While the document is obviously aimed at the classroom environment, and really useful in that context, a parent could happily read between the lines in looking for guidance in choosing a robot for their child.
My only wish would be that there was more feedback on educational outcomes from the kits. It’s very hard to compare the slick completed units like Sphero with something you can build infinite variations from like the Arduino. But I guess that at the end of the day, whether in a classroom or a home context, this is going to come down to what the kids are like, what you are trying to achieve, and what your budget is.

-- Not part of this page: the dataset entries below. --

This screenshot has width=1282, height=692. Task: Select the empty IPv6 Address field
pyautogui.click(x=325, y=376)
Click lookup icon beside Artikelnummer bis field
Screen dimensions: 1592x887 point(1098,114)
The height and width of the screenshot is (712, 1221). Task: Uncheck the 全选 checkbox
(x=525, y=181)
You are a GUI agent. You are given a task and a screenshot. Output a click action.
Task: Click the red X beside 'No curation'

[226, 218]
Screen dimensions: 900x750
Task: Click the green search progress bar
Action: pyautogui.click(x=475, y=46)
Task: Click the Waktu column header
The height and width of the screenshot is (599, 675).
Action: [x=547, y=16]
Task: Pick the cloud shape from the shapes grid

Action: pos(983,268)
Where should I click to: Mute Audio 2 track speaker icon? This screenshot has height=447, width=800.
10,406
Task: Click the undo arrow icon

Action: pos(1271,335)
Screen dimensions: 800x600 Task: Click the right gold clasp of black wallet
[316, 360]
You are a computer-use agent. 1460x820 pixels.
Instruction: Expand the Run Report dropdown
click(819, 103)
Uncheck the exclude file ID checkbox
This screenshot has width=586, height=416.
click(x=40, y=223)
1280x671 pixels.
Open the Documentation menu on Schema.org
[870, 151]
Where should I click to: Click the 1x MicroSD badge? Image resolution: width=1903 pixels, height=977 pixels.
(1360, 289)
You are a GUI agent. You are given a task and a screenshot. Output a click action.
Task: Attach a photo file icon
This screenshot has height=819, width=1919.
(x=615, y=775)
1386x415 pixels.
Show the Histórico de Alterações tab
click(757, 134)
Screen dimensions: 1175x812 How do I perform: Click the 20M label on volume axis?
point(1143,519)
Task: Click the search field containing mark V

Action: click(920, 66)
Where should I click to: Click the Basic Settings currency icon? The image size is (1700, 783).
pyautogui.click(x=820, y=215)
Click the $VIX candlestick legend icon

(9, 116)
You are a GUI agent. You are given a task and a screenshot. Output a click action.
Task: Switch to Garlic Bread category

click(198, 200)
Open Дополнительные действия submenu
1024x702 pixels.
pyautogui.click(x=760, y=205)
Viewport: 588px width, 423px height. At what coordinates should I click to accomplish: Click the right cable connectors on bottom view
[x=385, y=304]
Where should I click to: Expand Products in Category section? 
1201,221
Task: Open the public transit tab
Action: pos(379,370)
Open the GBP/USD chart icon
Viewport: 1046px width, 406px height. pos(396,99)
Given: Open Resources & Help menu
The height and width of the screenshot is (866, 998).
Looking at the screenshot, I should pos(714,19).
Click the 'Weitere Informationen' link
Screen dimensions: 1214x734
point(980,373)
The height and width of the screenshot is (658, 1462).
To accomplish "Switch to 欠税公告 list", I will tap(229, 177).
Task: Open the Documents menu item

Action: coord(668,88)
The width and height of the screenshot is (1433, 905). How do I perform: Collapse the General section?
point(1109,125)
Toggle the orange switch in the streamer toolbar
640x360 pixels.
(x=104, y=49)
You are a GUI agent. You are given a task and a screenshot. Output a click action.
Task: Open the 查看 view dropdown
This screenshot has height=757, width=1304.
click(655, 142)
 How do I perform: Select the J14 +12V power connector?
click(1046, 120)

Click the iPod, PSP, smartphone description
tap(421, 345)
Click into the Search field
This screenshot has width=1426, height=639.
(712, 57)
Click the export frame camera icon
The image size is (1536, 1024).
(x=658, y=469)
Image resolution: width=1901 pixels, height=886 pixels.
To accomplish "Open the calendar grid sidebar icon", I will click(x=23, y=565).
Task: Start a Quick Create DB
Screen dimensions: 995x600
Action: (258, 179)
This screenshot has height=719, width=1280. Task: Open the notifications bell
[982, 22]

Finding cheaper alternatives to the big-ticket kits like Mindstorms remains a serious issue in all contexts. But one thing that comes through the review is that the up-front sticker-price needs to be balanced with how long the kit will last – people are still successfully using the first generation NXT kits for example. So high up-front may well work out cheaper when the kit is still in use five years later.
If you are looking for some guidance on choosing a robot kit, I highly recommend taking a look at Robots in the 2016 Australian Classroom.